El señor Moncharmin no pudo dejar de mirar a Richard sin sonreírse, pero
éste no sonreía en lo más mínimo. Había ya recibido tantas veces este tipo de
bromas que no le fue difícil reconocer en el relato que, de la manera más
ingenua del mundo, le hacía el inspector, todas las características de una de
esas bromas crueles que divierten al principio a aquellos a quienes van
dirigidas, pero que luego terminan por enfurecerlos.
El señor inspector, para ganarse la simpatía de Moncharmin, que sonreía,
había creído que su obligación era sonreír también. Desgraciada sonrisa. La
mirada de Richard fulminó al empleado, quien adoptó de inmediato una expresión compungida.
—Pero, bueno, cuando llegó esa gente —preguntó rugiendo el terrible
Richard—, ¿no había nadie en el palco?
—Nadie, señor director, ¡nadie! Ni en el palco de la derecha, ni en el de la
izquierda. Se lo juro. Pongo las manos en el fuego. Esto demuestra que se trata de una broma.
—¿Y qué dijo la acomodadora?
—¡Oh! Para la acomodadora todo es muy sencillo, dice que es el fantasma de la ópera. ¡Vaya!

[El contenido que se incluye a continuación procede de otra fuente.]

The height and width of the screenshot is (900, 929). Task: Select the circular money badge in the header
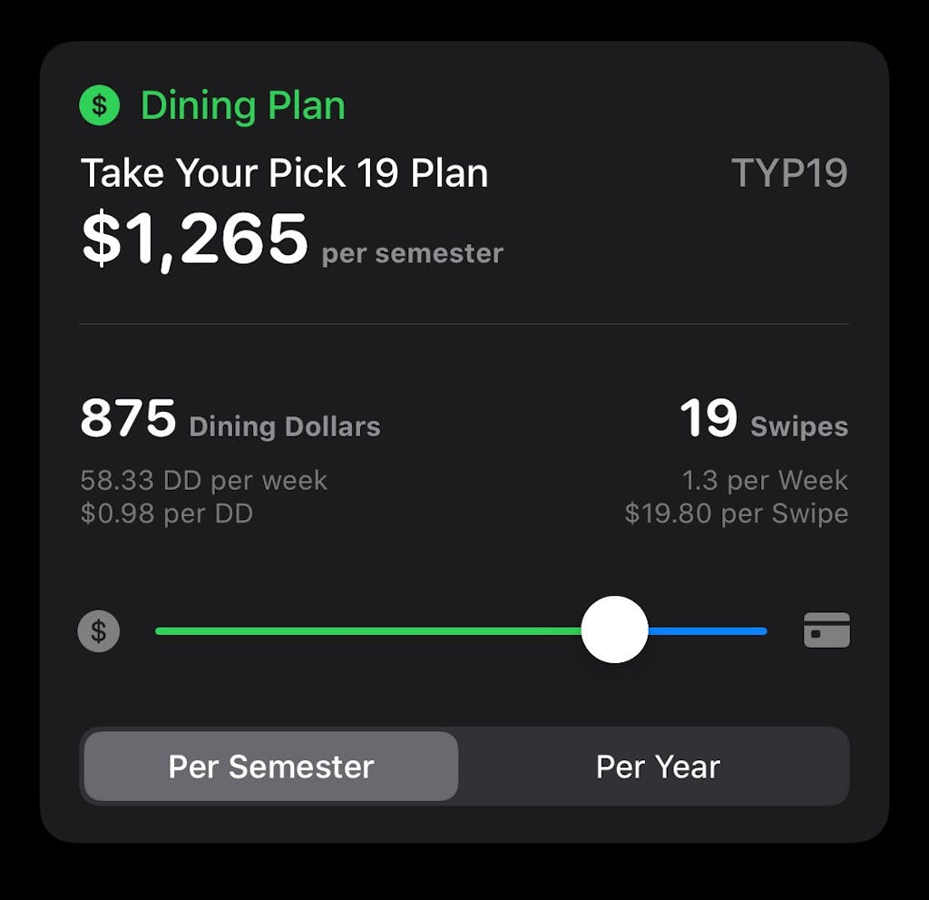click(99, 103)
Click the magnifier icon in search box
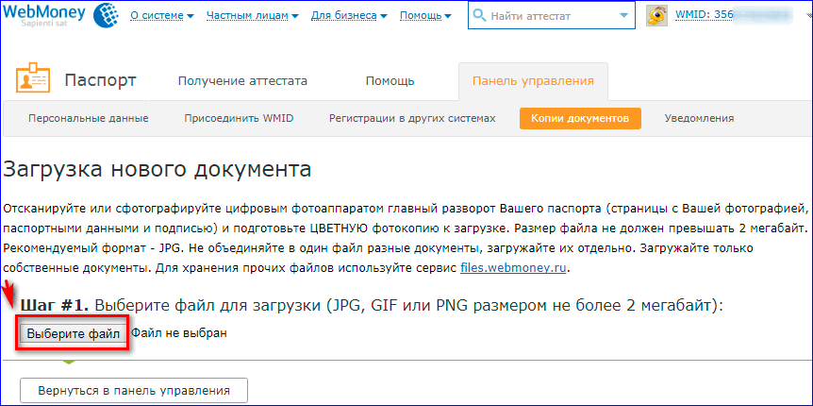The height and width of the screenshot is (406, 813). coord(481,16)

Y el inspector rio burlón. Pero se dio cuenta de que había vuelto a
equivocarse, puesto que apenas acababa de pronunciar estas palabras, la
expresión de Richard pasó de sombría a furiosa.

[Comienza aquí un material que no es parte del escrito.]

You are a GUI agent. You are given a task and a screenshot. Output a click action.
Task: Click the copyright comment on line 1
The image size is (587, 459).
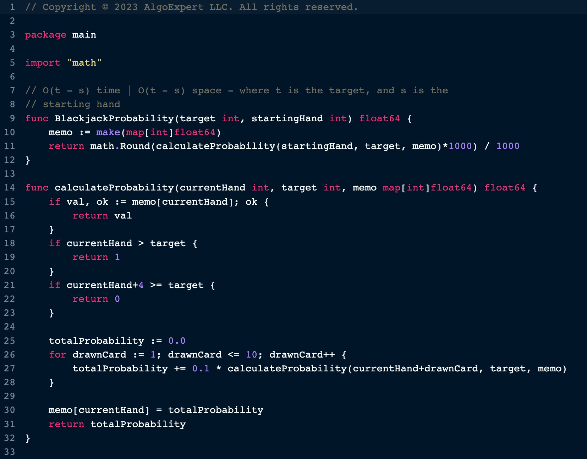(192, 7)
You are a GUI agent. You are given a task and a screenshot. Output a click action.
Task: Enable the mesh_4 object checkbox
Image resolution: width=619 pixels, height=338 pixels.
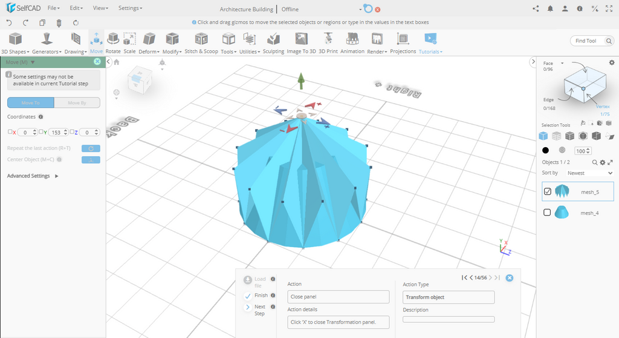click(548, 213)
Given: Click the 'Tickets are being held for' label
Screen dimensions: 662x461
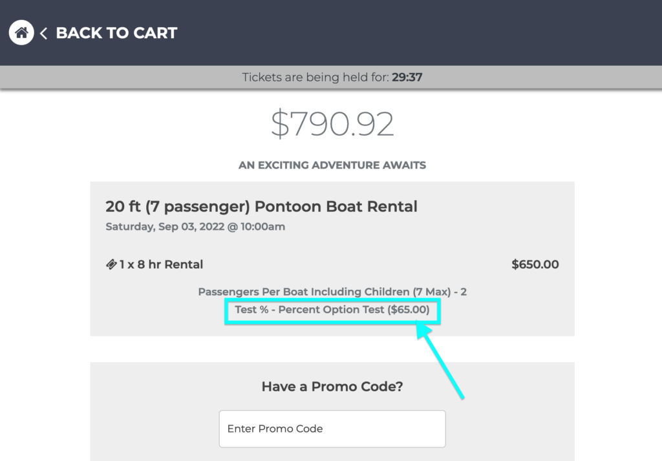Looking at the screenshot, I should click(x=315, y=77).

—¡Que busquen a la acomodadora! —ordenó—. ¡Inmediatamente! ¡Y que
me la traigan! ¡Y que despidan a toda esa gente!
El inspector quiso protestar, pero Richard le cerró la boca con un temible:
«¡Cállese!». Después, cuando los labios del desgraciado inspector parecieron
cerrarse para siempre, el director le ordenó que volviera a abrirlos.
—¿Qué es eso del «fantasma de la Ópera»? —se decidió a preguntar con un gruñido.
Pero el inspector, era ahora incapaz de pronunciar una palabra. Dio a
entender mediante una mímica desesperada que no sabía nada, o más bien que no quería saber nada.
—¿Ha visto usted al fantasma de la Opera?
Con un enérgico movimiento de cabeza, el inspector negó haberlo visto jamás.
—¡Peor para usted! —declaró fríamente Richard.
El inspector abrió unos ojos enormes, unos ojos que se salían de las
órbitas, para preguntar por qué el director había pronunciado aquel siniestro
«¡Peor para usted!».
—¡Porque voy a ajustarles las cuentas a todos aquellos que no le hayan
visto! —explicó el director—. Dado que está en todas partes, no es admisible
que no se le vea en ninguna. ¡Me gusta que la gente cumpla con su obligación!